Stored data:
• • • • •

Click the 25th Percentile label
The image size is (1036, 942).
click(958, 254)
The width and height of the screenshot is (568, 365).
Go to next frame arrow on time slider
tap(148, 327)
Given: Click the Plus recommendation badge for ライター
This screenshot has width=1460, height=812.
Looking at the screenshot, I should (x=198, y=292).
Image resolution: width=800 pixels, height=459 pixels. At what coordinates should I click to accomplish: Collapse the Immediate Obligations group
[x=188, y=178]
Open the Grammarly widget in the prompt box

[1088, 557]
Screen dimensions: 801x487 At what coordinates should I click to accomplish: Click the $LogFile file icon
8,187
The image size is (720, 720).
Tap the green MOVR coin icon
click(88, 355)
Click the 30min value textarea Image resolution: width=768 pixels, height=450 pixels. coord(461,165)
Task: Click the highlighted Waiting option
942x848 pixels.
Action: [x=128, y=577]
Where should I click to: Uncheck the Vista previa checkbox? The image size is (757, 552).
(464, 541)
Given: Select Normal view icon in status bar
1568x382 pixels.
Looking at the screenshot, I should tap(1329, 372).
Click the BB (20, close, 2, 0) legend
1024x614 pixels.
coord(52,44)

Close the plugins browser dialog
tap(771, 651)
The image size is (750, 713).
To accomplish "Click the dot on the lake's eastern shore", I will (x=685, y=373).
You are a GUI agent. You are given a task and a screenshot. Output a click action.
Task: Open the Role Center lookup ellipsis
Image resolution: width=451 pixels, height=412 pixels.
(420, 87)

• • • • •

**TASK BRIEF**
Retype the records in their entirety, matching each one exactly.

**ANSWER SPACE**
Click the 25th Percentile label
The image size is (1036, 942).
click(958, 254)
The width and height of the screenshot is (568, 365).
Go to next frame arrow on time slider
tap(148, 327)
Given: Click the Plus recommendation badge for ライター
This screenshot has width=1460, height=812.
Looking at the screenshot, I should (x=198, y=292).
Image resolution: width=800 pixels, height=459 pixels. At what coordinates should I click to accomplish: Collapse the Immediate Obligations group
[x=188, y=178]
Open the Grammarly widget in the prompt box

[1088, 557]
Screen dimensions: 801x487 At what coordinates should I click to accomplish: Click the $LogFile file icon
8,187
The image size is (720, 720).
Tap the green MOVR coin icon
click(88, 355)
Click the 30min value textarea Image resolution: width=768 pixels, height=450 pixels. coord(461,165)
Task: Click the highlighted Waiting option
942x848 pixels.
Action: [x=128, y=577]
Where should I click to: Uncheck the Vista previa checkbox? The image size is (757, 552).
(464, 541)
Given: Select Normal view icon in status bar
1568x382 pixels.
Looking at the screenshot, I should tap(1329, 372).
Click the BB (20, close, 2, 0) legend
1024x614 pixels.
coord(52,44)

Close the plugins browser dialog
tap(771, 651)
The image size is (750, 713).
To accomplish "Click the dot on the lake's eastern shore", I will (x=685, y=373).
You are a GUI agent. You are given a task and a screenshot. Output a click action.
Task: Open the Role Center lookup ellipsis
Image resolution: width=451 pixels, height=412 pixels.
(420, 87)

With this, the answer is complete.